- _PROVIDED INFORMATION_

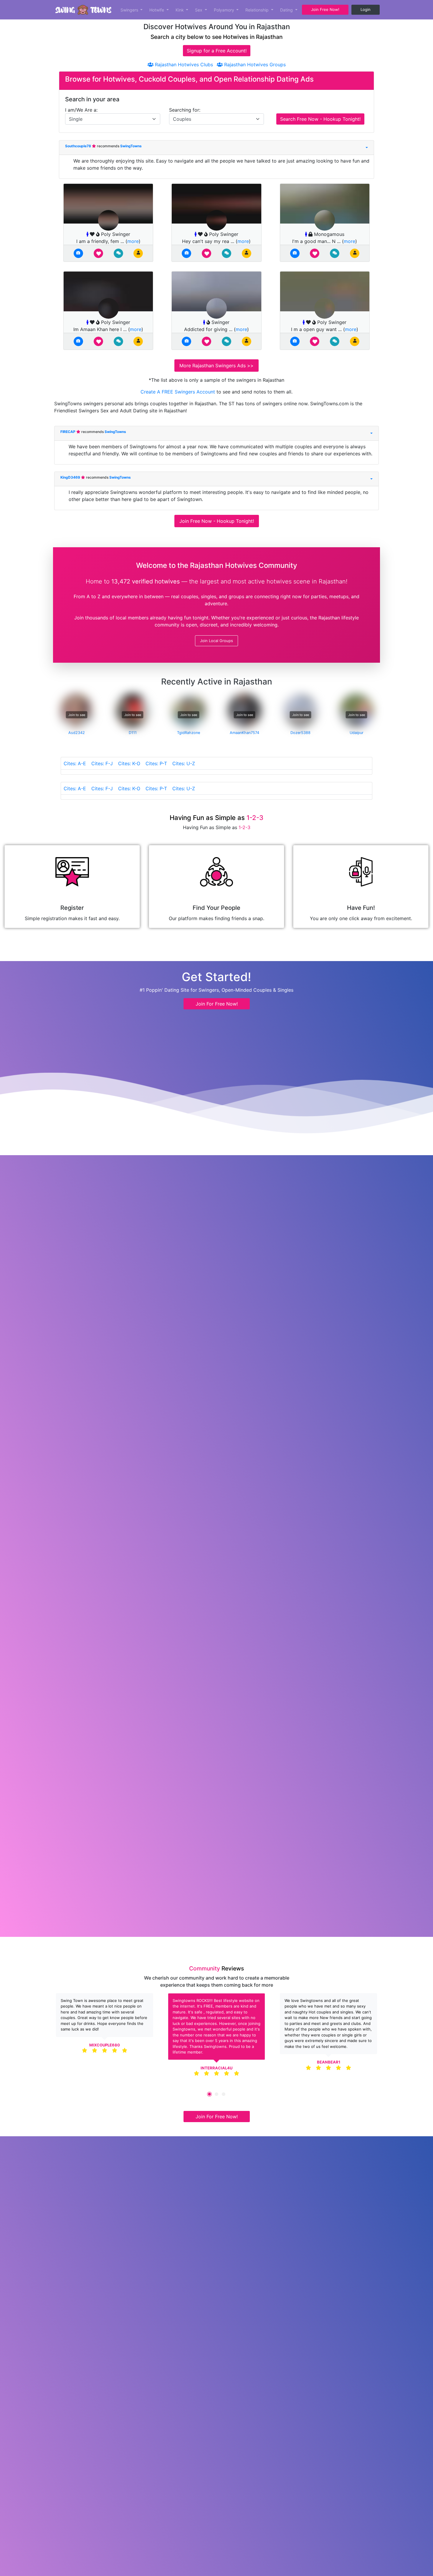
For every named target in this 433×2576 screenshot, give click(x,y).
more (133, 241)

--

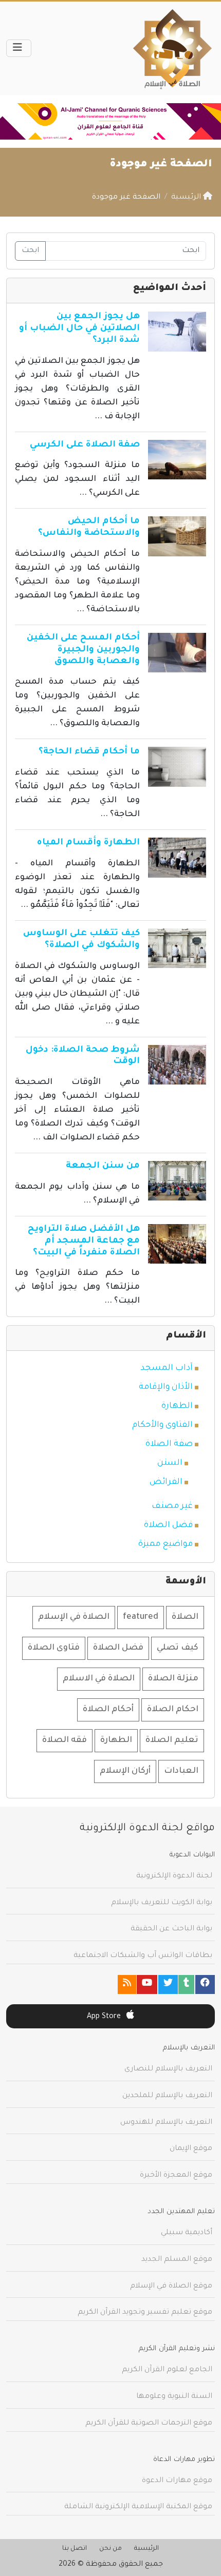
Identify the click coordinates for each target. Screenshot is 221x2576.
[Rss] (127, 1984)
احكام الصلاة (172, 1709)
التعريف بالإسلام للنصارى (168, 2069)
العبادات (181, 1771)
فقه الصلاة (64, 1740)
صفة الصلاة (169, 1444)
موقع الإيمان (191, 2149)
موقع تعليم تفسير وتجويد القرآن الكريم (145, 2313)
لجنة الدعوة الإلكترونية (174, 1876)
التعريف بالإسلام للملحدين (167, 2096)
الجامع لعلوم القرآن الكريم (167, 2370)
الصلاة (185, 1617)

--

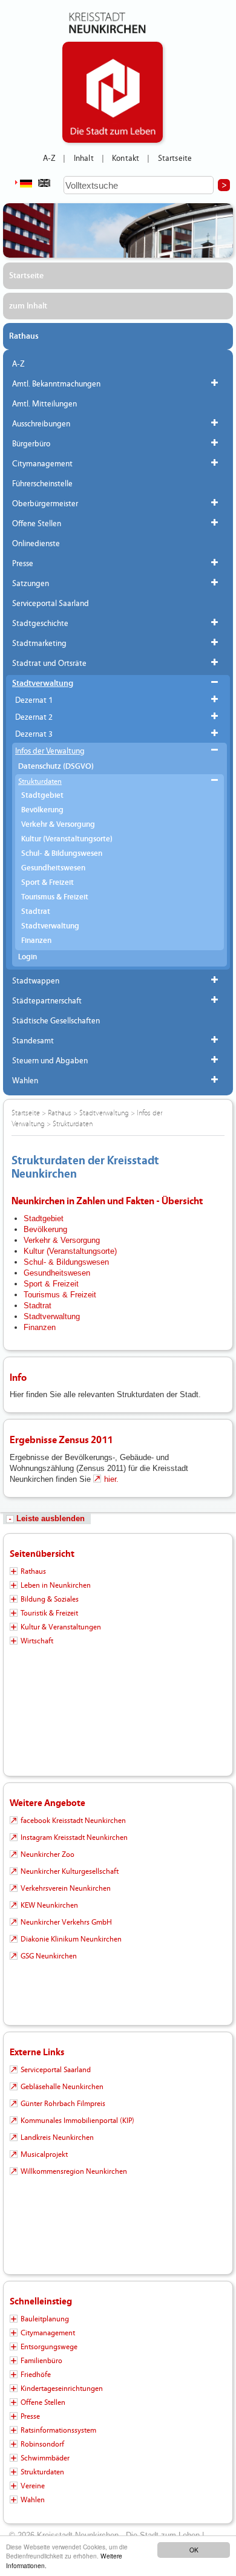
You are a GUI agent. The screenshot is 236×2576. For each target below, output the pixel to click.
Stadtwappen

- _ACTIVITY_
Among the lines above, repeat exactly those from the line with "العبادات (181, 1771)" to the line with "الصلاة (185, 1617)", counting both ends.

- _ANSWER BOX_
العبادات (181, 1771)
فقه الصلاة (64, 1740)
صفة الصلاة (169, 1444)
موقع الإيمان (191, 2149)
موقع تعليم تفسير وتجويد القرآن الكريم (145, 2313)
لجنة الدعوة الإلكترونية (174, 1876)
التعريف بالإسلام للملحدين (167, 2096)
الجامع لعلوم القرآن الكريم (167, 2370)
الصلاة (185, 1617)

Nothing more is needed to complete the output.